JAKARTA – Asosiasi Aneka Industri Keramik Indonesia (Asaki) mengeluhkan tingginya biaya logistik di Indonesia. Hal tersebut menyebabkan produk dalam negeri kalah saing dengan produk impor dari China dan India.
Ketua Umum Asaki, Edy Suyanto, mengatakan biaya logistik yang ada saat ini bakal meningkat ketika pelarangan truk sarat muatan berlaku awal 2023. Pelarangan truk sarat muatan akan mendorong industri memperbanyak angkutan, sehingga biaya logistik bisa melonjak 25 persen.
Menurut Edy, naiknya harga keramik akan mengurangi daya saing industri dalam negeri, lantaran konsumen akan memilik produk impor yang lebih murah.
“Kami melihat bahwa produk lokal mana kala kami naikkan harga jual tidak akan berdaya saing lagi dengan produk impo Ini yang kami hadapi sejak 2014 di mana industri keramik stagnan sebelum pemerintah naikkan harga gas.

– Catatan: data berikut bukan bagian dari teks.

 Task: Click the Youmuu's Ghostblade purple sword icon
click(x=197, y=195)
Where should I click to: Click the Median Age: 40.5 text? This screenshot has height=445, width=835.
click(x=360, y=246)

Kami kalah bersaing dengan prduk impor China dan India,” kata Edy.
Oleh sebab itu, kebijakan Zero Over Dimension dan Over Load (ODOL) 2023 turut menjadi kekhawatiran pelaku industri keramik. Edy menyebut dengan kenaikan sebesar 25 persen, ongkos angkut produk industri keramik dari Jawa Barat ke Jawa Timur bisa naik dari Rp5.000 menjadi Rp7.000 per 1 meter persegi.
Di sisi lain, dia juga menyebut ongkos angkut menggunakan kontainer 20 feet dari Jakarta ke Medan sebesar Rp13,5 juta atau Rp7.500 per 1 meter persegi.

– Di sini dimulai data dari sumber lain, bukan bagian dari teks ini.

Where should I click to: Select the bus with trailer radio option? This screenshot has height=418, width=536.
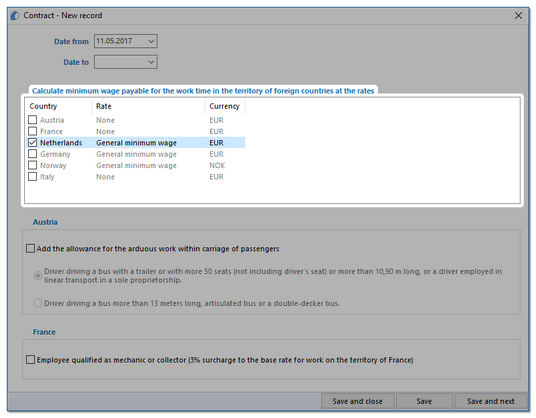[38, 275]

Edy mengklaim bahwa ongkos angkut dari China dan India justru lebih rendah dari itu. Misalnya, dia menyebut ongkos angkut kontainer berukuran 20 feet dari China ke Indonesia (Jakarta, Semarang, Surabaya) yakni kitar US$215 per kontainer. Jika dibagi ke satuan meter persegi, dia menyebut ongkos angkut dari China sampai dengan tiga lokasi sentra industri keramik di Indonesia itu hanya sekitar Rp1.800 per 1 meter persegi.
“Betapa jomplangnya logistic cost kita. Kami juga punya data akurat dari India satu kontainer 20 feet ke tiga tempat ini hanya US$300. Kalau dibagi ke meter persegi itu Rp2.600. Jomplang sekali,” ujarnya.

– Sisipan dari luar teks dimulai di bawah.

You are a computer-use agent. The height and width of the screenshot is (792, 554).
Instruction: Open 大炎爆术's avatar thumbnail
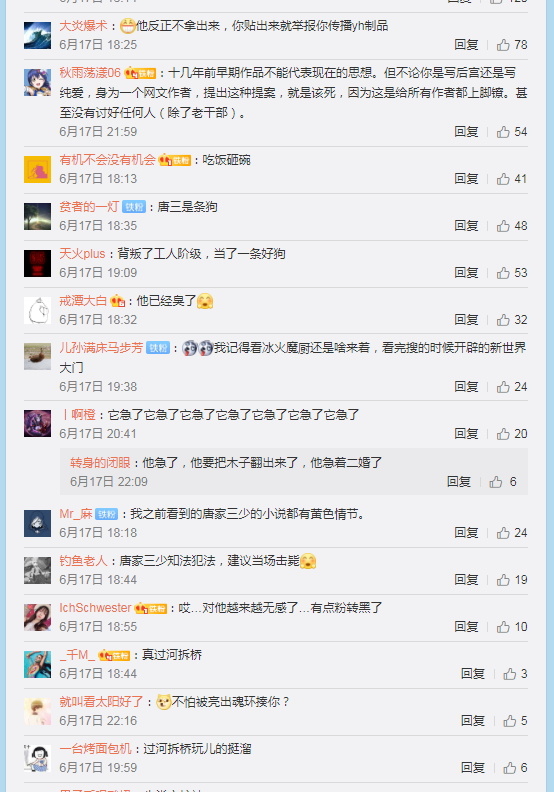tap(37, 35)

Seperti halnya Asaki, Gabungan Pengusaha Kelapa Sawit Indonesia (Gapki) turut menyampaikan keberatannya terkait dengan pemberlakuan Zero ODOL pada awal 2023.
Bagi Gapki, adanya pelarangan truk sarat muatan bakal mendorong pengusaha kelapa sawit untuk mengeluarkan biaya investasi tambahan demi menambah jumlah armada hingga 70.000 unit truk.
“Itu butuh supir dan dana investasi yang cukup besar. Kami kalkulasi dengan adanya penerapan ODOL jumlah investasi yang kmai harus siapkan itu Rp32 triliun,” ujar Anggota Gapki Budi Saputra, pada kesempatan yang sama.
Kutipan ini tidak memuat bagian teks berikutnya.